### TASK STATEMENT
Using the entries below, return word for word the lines from the one containing "This screenshot has height=514, width=720." up to and including the last.

Stored items

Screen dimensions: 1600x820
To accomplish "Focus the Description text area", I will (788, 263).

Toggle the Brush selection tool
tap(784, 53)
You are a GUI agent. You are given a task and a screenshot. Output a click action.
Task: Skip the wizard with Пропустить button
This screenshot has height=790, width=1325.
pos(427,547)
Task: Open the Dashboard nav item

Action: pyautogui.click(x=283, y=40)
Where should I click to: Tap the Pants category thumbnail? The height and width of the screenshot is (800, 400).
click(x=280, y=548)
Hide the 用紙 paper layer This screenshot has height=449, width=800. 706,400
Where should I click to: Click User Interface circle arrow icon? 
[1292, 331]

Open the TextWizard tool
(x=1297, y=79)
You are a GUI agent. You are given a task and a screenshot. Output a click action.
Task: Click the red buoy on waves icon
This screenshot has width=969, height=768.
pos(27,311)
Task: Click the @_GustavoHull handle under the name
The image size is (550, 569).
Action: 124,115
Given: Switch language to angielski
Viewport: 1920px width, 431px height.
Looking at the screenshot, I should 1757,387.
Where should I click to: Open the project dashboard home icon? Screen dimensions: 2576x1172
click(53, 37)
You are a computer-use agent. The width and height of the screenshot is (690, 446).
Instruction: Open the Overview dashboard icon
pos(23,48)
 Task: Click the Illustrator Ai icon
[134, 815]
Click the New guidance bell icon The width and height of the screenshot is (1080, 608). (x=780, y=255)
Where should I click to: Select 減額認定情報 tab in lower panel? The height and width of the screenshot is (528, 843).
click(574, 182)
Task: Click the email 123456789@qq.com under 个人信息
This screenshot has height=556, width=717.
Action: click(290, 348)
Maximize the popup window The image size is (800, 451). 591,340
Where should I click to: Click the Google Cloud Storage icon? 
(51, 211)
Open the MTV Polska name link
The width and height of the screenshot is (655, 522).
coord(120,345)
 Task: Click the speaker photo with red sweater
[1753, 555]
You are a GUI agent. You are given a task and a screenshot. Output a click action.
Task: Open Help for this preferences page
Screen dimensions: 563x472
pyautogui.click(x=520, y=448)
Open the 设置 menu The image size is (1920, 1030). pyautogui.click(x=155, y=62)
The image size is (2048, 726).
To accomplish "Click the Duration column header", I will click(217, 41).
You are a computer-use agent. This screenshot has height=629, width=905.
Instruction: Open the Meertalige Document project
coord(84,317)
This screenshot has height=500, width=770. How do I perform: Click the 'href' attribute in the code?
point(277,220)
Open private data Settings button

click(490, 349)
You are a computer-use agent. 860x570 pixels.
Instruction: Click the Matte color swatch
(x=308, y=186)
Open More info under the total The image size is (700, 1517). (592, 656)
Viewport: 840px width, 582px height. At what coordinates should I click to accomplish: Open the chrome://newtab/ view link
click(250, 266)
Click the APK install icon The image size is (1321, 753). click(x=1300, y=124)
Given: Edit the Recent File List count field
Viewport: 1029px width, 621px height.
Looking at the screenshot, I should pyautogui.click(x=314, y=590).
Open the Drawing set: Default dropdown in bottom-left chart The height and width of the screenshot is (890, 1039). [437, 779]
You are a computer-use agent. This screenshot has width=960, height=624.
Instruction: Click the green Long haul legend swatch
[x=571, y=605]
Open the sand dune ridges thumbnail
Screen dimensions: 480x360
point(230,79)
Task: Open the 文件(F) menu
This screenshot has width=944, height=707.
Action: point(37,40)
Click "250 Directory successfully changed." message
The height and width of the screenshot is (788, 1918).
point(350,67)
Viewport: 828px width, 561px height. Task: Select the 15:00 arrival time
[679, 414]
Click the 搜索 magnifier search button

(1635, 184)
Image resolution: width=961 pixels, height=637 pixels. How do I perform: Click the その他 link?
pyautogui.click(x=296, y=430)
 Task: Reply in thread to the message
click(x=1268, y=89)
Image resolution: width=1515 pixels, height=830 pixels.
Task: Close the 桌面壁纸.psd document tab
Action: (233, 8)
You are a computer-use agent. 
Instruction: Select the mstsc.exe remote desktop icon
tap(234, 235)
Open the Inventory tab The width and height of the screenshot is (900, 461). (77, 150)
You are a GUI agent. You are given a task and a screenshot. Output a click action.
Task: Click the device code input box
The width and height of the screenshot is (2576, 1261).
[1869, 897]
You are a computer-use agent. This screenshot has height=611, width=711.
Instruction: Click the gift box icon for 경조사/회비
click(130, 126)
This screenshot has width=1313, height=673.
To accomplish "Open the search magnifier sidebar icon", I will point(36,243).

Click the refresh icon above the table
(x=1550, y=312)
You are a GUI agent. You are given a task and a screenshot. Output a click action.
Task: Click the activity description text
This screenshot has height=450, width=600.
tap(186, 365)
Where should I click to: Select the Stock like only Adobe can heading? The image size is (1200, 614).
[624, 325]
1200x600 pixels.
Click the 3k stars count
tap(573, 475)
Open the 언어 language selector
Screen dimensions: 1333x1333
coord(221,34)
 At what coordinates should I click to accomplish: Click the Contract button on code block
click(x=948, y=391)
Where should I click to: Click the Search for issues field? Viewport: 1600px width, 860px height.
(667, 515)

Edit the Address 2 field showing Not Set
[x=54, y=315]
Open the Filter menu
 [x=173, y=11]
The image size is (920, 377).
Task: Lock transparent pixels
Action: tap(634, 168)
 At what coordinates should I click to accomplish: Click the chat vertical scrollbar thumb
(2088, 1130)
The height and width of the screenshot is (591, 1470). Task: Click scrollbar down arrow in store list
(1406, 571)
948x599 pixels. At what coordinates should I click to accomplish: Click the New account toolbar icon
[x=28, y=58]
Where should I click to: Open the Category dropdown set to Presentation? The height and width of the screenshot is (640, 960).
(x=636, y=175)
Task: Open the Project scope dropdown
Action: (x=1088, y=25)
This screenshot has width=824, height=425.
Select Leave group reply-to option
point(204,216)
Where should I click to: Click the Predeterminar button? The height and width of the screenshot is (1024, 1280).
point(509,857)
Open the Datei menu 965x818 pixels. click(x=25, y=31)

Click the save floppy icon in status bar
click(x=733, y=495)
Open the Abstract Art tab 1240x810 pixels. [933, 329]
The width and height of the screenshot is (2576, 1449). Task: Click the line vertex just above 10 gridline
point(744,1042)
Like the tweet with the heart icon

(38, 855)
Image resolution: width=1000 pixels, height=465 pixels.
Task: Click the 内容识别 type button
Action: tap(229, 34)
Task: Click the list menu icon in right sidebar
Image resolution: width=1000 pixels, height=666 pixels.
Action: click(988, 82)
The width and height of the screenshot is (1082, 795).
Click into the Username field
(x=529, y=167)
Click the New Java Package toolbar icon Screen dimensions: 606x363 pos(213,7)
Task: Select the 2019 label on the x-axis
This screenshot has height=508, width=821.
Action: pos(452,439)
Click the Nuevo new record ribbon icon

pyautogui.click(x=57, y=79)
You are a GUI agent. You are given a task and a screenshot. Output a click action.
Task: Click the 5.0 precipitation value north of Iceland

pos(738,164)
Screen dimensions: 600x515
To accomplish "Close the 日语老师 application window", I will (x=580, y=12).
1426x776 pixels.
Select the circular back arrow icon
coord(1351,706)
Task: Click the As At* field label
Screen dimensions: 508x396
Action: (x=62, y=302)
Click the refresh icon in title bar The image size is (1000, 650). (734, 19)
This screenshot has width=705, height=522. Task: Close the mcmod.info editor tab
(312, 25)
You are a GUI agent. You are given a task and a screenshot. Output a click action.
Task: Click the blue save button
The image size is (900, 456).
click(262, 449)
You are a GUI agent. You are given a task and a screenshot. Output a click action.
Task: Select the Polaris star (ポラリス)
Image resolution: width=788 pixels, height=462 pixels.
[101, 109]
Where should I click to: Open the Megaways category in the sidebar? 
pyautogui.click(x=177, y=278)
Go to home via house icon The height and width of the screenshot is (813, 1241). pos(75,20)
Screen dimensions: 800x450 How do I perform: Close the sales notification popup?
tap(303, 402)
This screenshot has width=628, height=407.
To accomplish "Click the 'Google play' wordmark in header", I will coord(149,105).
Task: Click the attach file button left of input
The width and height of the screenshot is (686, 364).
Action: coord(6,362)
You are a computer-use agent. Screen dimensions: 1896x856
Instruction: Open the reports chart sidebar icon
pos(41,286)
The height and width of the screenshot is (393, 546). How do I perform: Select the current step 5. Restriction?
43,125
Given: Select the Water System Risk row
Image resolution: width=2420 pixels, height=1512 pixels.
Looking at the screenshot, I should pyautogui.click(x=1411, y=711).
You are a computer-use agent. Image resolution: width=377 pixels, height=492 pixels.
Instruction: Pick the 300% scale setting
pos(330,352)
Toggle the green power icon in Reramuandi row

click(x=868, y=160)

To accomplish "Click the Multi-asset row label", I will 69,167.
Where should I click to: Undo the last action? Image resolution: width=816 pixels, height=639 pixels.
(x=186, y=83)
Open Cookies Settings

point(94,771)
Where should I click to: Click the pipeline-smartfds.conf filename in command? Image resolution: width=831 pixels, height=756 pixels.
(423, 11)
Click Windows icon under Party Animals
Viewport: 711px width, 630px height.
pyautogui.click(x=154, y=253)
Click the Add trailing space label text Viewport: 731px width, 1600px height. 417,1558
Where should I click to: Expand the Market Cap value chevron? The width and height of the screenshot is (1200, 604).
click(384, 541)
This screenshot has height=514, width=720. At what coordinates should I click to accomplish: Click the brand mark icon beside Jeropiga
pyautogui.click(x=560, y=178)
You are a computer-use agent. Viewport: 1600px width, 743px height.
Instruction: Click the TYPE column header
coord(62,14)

### FINISHED EXERCISE
This screenshot has height=514, width=720. At what coordinates should I click to accomplish: Click the brand mark icon beside Jeropiga
pyautogui.click(x=560, y=178)
You are a computer-use agent. Viewport: 1600px width, 743px height.
Instruction: Click the TYPE column header
coord(62,14)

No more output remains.